Stored data
»»

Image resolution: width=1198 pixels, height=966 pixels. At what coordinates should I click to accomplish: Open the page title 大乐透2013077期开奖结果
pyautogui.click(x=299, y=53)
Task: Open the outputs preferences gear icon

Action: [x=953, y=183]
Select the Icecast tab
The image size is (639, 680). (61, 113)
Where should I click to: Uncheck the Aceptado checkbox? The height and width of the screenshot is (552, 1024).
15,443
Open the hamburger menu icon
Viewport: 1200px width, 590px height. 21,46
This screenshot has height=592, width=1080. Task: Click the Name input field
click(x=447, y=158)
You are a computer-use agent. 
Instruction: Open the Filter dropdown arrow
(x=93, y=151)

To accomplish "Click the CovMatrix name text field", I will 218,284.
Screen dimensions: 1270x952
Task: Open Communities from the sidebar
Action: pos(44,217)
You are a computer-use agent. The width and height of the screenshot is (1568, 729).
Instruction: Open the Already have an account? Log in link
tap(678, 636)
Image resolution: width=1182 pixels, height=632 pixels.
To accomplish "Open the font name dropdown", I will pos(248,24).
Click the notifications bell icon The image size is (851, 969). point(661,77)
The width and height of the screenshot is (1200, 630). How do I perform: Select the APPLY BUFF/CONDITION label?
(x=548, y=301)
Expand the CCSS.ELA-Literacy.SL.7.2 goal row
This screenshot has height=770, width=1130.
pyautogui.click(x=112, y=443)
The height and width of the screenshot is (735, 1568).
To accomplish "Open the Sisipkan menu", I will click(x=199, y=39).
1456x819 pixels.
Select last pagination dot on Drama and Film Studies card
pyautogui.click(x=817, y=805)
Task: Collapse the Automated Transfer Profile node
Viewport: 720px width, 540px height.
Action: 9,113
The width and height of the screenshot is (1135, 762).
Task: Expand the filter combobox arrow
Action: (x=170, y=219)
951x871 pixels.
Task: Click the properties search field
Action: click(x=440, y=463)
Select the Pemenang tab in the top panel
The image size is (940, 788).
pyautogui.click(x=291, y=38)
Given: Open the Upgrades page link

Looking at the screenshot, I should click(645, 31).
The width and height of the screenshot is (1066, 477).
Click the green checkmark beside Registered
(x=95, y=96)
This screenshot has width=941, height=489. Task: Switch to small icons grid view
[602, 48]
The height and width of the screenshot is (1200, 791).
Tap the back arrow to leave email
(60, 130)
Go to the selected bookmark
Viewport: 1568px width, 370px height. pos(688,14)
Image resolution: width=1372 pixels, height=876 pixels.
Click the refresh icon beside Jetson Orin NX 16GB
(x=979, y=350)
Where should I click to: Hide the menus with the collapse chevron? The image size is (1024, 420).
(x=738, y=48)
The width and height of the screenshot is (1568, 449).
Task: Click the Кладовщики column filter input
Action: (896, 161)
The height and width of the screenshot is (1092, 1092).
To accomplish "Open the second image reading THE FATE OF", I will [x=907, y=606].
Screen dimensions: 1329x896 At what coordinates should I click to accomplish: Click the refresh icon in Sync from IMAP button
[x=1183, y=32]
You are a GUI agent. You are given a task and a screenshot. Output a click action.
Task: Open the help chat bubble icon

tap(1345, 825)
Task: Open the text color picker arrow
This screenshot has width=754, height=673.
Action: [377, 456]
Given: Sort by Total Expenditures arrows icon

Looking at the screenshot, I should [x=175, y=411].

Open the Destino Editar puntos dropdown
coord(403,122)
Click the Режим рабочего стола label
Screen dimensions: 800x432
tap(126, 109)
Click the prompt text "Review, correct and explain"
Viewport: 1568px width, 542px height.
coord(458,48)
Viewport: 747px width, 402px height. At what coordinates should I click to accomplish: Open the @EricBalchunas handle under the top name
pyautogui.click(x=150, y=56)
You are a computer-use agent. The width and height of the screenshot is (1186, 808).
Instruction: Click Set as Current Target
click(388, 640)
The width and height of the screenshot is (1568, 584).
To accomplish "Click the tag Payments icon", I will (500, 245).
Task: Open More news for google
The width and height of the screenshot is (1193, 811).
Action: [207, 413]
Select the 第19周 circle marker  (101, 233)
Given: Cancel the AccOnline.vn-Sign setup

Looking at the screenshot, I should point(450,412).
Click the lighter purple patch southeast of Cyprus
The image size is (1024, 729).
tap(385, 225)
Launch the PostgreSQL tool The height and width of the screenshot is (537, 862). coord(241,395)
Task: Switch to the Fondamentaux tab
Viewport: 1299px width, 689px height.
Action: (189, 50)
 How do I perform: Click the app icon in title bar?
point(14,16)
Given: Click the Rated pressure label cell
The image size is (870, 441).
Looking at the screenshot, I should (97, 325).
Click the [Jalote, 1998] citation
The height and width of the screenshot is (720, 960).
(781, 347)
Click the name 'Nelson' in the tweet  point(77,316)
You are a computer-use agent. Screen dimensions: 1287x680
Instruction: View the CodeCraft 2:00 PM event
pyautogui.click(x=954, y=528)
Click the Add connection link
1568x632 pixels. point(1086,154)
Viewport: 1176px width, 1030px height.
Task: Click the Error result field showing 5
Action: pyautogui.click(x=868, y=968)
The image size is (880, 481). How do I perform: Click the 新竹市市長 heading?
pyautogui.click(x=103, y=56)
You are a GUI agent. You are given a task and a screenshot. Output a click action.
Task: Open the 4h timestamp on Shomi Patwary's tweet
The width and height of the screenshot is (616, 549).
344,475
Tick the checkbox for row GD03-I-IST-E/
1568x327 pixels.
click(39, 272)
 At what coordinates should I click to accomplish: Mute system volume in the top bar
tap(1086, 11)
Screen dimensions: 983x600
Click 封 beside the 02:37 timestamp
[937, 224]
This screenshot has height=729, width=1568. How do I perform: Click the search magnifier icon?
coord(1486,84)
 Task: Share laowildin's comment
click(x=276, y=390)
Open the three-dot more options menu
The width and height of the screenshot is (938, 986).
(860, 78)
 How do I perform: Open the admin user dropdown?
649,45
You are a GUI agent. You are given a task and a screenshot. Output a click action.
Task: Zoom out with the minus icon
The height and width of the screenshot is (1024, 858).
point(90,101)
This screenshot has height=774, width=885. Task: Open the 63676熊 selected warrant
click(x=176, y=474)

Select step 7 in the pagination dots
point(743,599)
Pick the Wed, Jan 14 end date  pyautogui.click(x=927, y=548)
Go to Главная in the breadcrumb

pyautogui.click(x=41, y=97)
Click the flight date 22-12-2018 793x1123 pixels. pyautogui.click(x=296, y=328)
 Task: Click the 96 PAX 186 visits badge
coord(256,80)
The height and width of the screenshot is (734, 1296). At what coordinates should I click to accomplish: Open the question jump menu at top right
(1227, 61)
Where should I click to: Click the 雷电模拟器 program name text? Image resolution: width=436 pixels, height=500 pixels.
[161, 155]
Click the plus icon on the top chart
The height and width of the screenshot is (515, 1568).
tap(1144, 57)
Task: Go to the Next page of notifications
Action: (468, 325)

««

- TRY IT:
Of the entries listed above, reproduce only the lines starting at the line containing "Where should I click to: Hide" and ending at the line containing "The height and width of the screenshot is (1092, 1092).". Include both, exactly as they stand.

- YOUR RESPONSE:
Where should I click to: Hide the menus with the collapse chevron? The image size is (1024, 420).
(x=738, y=48)
The width and height of the screenshot is (1568, 449).
Task: Click the Кладовщики column filter input
Action: (896, 161)
The height and width of the screenshot is (1092, 1092).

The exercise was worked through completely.